Hekate looked annoyed.
"We are staying out of this, is that clear?" she hissed, jerking a thumb at the stick-up, "I don't care what happens, don't. Do. Anything."
Her words slurred and stretched out, and I realized that time was slowing. I looked up to see the cashier reaching out for a cell phone and the look of realization on the robber's face, his arm rising so slowly as if it were moving through honey.
I could feel Hekate's nails raking against my arm as I jumped up, could see the threat burning in her eyes, but I moved anyways.
I had just enough time to whip out my pistol and shoot the cashier before another bullet tore into her.
The spirit was screaming. So was everyone else in the cafe. Somehow I managed to coax the wispy soul towards the light before Hekate grabbed me and pulled me out of the place.
"What were you thinking?" she demanded, "Didn't you hear what I said?"
"I heard you loud and clear, but that girl was about to-"
"I don't care about that girl!" Hekate yelled, "I am your superior and you are to follow my orders!"
I was tempted to throw a torrent of profanities but instead decided to let reason temper my anger.
"I didn't see any other reapers trying to help her." I replied noncommittally.
"It wasn't your assignment." she shot back, "If you sever a soul that you weren't meant to, you could cause irreparable damage to the system."

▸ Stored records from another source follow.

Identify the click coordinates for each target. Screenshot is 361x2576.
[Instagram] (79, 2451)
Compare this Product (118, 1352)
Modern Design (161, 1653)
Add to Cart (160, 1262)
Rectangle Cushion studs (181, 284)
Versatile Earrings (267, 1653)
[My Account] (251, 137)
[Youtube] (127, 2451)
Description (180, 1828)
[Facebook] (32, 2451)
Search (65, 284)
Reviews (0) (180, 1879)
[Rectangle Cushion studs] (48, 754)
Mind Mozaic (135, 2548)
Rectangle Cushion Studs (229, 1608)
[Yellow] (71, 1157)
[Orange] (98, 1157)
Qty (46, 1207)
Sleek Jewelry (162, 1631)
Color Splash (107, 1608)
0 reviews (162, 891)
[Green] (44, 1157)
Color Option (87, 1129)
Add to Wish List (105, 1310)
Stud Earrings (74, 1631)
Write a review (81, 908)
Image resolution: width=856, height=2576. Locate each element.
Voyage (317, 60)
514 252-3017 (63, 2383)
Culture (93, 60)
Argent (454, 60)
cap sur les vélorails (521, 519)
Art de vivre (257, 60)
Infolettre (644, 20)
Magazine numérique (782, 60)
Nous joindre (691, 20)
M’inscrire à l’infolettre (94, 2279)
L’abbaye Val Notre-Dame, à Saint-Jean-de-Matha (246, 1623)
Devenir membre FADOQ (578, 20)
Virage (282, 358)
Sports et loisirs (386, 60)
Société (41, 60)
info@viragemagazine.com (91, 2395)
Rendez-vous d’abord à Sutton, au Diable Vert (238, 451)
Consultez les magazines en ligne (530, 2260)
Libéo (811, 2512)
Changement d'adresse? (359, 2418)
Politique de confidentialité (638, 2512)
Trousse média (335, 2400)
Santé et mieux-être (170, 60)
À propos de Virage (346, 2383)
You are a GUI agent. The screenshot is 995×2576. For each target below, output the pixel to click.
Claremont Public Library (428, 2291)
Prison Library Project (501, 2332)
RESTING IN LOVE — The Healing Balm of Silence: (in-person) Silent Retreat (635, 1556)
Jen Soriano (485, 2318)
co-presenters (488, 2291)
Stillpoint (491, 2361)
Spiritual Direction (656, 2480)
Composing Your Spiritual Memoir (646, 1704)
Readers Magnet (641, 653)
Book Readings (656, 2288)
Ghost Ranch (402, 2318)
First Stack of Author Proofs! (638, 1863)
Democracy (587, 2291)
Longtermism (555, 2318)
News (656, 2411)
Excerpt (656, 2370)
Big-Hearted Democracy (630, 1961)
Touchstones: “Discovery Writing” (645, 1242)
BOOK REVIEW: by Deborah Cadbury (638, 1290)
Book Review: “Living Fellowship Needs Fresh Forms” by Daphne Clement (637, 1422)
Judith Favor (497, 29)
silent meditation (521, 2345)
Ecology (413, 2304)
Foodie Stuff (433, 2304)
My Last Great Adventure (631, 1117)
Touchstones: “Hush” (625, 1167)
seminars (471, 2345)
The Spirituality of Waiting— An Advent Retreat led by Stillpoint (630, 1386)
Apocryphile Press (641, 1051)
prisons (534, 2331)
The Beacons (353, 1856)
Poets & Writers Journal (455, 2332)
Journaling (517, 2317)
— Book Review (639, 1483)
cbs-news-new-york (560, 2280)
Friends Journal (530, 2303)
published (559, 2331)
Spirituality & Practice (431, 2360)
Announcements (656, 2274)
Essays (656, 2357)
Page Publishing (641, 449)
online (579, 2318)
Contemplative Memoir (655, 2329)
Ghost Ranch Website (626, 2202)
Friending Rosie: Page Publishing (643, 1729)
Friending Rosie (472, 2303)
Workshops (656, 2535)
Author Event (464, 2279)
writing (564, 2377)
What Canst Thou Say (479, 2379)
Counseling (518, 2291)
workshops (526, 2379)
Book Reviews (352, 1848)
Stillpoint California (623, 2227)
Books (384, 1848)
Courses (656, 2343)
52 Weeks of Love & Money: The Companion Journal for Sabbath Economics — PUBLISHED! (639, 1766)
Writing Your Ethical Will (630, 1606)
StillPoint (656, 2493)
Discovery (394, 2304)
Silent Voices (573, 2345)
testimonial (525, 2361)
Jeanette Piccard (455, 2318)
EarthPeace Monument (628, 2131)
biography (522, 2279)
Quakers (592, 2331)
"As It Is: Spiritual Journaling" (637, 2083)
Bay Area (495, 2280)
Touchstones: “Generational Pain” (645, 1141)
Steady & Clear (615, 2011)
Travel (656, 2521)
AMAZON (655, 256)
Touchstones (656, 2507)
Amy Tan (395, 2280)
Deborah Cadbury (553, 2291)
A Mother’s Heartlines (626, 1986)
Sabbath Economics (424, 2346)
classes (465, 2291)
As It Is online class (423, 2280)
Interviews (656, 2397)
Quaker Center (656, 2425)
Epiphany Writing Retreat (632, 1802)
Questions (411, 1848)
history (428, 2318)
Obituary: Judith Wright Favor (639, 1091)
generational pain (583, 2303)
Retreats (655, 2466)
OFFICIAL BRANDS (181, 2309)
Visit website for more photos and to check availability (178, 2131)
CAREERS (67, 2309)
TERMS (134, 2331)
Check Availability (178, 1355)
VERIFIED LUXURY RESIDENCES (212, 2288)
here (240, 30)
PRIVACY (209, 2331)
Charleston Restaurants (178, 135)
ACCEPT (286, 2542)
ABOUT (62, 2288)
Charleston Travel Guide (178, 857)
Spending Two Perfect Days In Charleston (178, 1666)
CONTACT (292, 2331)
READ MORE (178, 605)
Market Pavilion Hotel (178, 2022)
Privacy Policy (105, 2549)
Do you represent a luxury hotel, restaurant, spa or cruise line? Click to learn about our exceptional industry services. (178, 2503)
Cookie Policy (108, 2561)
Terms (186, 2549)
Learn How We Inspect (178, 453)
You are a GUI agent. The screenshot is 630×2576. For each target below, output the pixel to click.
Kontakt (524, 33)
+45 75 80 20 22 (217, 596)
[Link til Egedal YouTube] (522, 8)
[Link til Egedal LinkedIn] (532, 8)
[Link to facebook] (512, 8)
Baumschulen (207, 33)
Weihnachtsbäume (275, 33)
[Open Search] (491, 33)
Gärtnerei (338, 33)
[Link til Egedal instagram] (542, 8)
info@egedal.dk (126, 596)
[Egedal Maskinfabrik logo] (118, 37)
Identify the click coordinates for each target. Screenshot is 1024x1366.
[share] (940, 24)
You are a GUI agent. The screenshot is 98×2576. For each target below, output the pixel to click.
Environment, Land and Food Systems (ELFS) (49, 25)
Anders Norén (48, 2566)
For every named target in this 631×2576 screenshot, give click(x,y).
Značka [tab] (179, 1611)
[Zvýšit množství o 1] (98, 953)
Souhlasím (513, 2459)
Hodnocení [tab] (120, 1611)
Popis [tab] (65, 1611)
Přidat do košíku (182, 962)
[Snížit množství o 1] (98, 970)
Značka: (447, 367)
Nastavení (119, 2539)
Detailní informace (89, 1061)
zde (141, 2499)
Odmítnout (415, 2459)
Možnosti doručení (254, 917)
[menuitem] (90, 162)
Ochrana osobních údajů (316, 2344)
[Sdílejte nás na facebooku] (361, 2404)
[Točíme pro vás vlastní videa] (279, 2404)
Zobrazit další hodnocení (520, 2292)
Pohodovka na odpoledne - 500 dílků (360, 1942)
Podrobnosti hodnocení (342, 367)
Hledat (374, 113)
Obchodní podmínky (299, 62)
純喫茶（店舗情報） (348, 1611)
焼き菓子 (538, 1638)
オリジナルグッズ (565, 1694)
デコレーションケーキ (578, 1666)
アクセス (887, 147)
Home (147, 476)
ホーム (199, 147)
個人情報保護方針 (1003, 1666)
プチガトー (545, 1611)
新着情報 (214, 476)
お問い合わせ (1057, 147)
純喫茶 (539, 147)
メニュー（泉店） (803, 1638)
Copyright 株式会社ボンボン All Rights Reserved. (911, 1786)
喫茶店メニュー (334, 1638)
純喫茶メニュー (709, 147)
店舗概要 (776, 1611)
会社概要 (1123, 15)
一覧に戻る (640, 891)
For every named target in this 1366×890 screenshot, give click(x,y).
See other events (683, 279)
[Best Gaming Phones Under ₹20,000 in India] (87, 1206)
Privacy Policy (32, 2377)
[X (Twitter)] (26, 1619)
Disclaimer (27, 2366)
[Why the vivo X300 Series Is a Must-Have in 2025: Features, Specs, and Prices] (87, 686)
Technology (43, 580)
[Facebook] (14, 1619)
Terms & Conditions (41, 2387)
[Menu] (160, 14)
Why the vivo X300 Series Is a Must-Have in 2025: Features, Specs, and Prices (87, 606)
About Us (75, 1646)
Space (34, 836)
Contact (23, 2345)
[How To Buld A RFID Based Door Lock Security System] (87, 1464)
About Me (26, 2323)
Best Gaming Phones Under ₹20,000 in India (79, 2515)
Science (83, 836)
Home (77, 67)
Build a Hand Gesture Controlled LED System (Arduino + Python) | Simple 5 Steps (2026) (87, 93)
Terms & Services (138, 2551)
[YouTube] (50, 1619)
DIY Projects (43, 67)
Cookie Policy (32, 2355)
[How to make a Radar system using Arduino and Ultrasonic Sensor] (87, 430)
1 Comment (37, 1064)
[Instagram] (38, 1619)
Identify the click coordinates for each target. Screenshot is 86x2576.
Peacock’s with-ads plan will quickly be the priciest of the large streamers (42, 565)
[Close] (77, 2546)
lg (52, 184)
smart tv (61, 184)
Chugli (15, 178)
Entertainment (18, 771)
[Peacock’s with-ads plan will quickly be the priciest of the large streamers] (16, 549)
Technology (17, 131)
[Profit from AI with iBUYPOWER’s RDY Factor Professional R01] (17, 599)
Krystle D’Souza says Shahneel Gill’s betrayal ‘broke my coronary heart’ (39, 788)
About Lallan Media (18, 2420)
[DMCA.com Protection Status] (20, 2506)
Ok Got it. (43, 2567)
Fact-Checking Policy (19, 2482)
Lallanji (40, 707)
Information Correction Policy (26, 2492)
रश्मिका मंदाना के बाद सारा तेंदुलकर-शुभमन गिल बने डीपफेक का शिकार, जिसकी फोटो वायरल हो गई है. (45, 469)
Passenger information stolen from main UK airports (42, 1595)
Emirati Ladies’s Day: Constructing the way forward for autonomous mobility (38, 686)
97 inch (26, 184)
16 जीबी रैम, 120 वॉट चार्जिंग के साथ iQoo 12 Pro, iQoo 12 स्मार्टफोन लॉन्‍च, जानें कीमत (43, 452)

"What if that soul wasn't assigned to anyone?" I asked incredulously.
"That isn't possible."
"You said a few minutes ago that guy wasn't going to rob the cafe. I don't know how well you know what is and isn't possible."
Hekate narrowed her eyes.
"Remember your place."
"I think I do. Better than you know yours, at least."
The goddess' eyes seethed with fury.
"I could send you to hell if I wanted to."
"I have plenty of friends there."
"Why you little-"
"Oh dear, I'm late, aren't I?"
We all turned and looked, in sufficient surprise, at the unexpected arrival.